M · 02 The reframe Discovery isn't the bottleneck. Comprehension and qualification are.
M · 03 24 conversations Six EU countries, four roles, one shared friction: teams burn days on tenders they were never going to win.
M · 04 Landscape audit Existing tools cover discovery and response. The middle — read, interpret, qualify — stays manual.
M · 05 Four principles Cut cognitive load · surface fit early · hold context across stages · make AI legible.
M · 06 Library as memory Past submissions, certifications, capability statements become a queryable structural layer.
M · 07 Bid Room Where the work happens. Memory + AI-assisted interrogation, not generation.
M · 08 Funded Pilot validated. 8× more tenders pursued at the same headcount. Investors signed in.
Impact

8× more tenders pursued in the same working hours

Measured in a single-company pilot and held across five more. Qualification stopped being a bottleneck, and time shifted from interpretation to decision-making. This produced a fundamentally different process rather than a faster version of the old one.

Earlier go/no-go decisions

Teams are able to assess viability within hours instead of days, reducing time spent on low-fit opportunities and moving from reactive response to intentional selection.

Funded by investors

I presented the thesis directly to investors, walking them through the problem framing, the pilot data, and the product direction. The product secured early funding, validating both the problem space and the commercial potential of the approach.

Problem

Procurement decisions are high-stakes and time-constrained

EU public procurement is a €2 trillion market, roughly 14% of GDP, and open to any qualifying company across all member states. Tenders are standardised and consistently published. On paper, access is not the problem, but participation tells a different story.

Single-bidder tenders increased from 23.5% in 2011 to 41.8% by 2021. Cross-border participation remains below 5%. SMEs win most contracts by count, but far less by value. Companies either drop out early or do not complete the process.

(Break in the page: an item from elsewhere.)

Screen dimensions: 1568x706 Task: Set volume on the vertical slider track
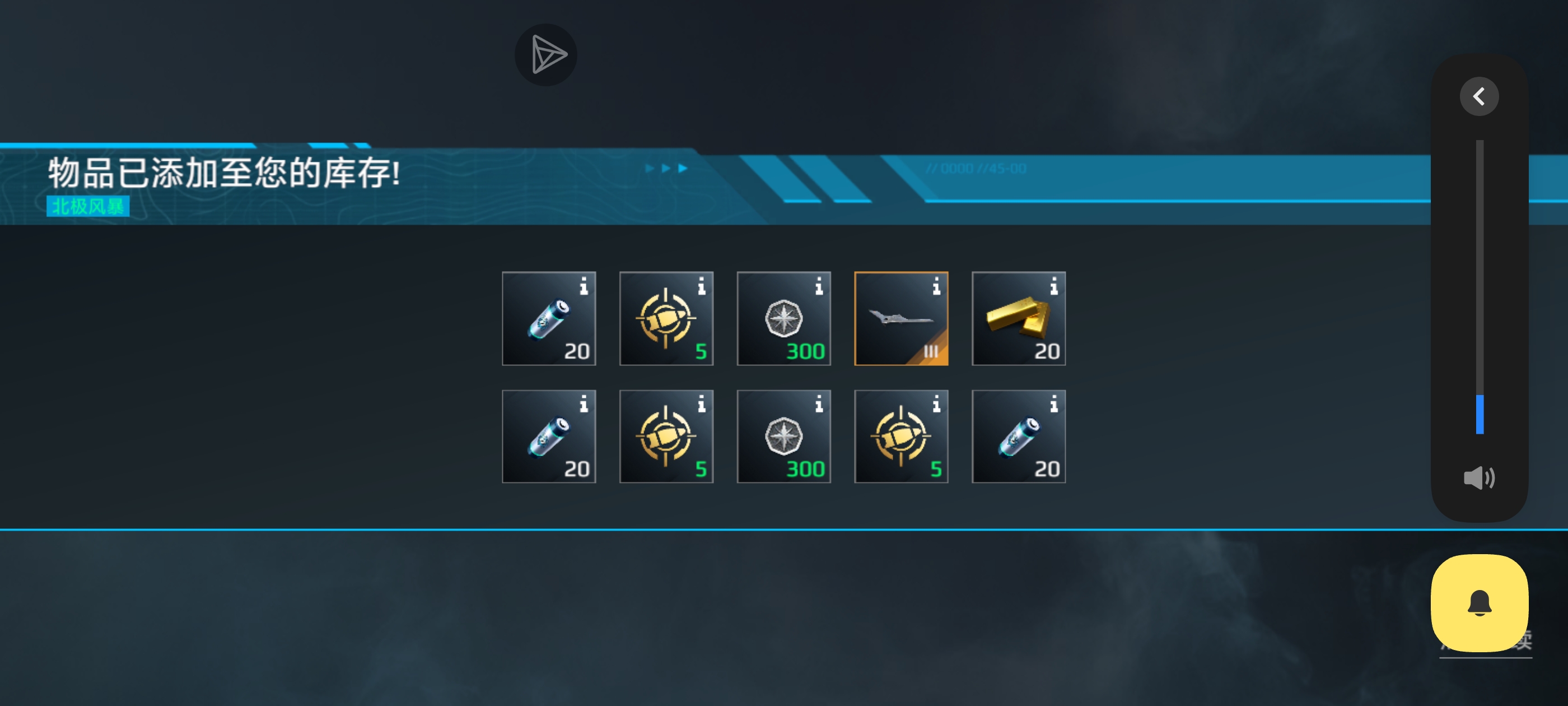coord(1480,287)
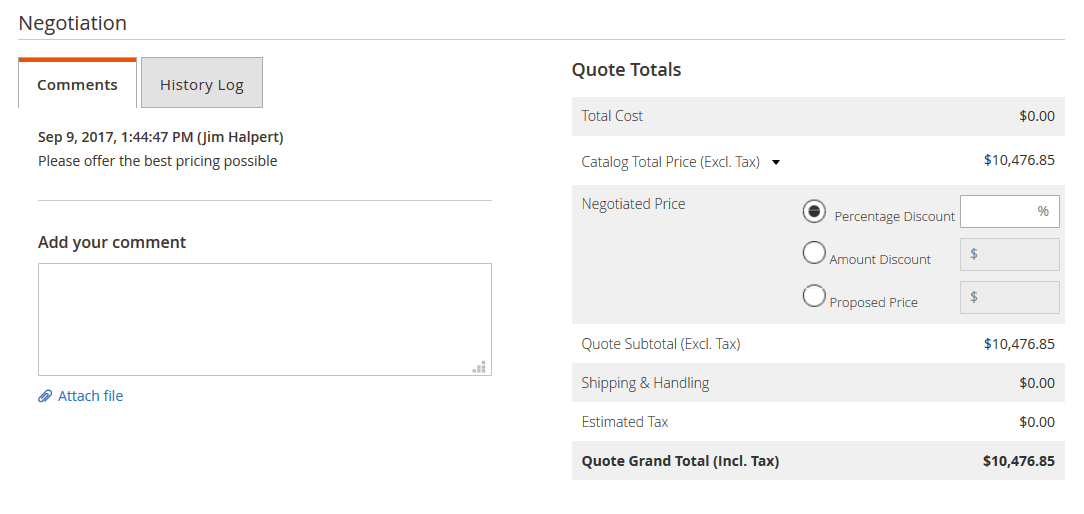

The workflow has been digitised without being simplified. Teams still read through long documents, extract requirements manually, and rebuild structure before they can make a decision. That work happens before anything meaningful starts, and between a published tender and a go or no-go decision, there is a large amount of manual interpretation that repeats across every opportunity.

Research

Research & insights

My co-founder and I started with a simple assumption: improving how teams discover and track tenders would increase participation. I worked closely with a mid-sized EU procurement team, sitting in live bid meetings and shadowing active tenders, and focused on the parts of the workflow that do not appear in process documents, the re-reads, the backtracking, the points where teams quietly stop.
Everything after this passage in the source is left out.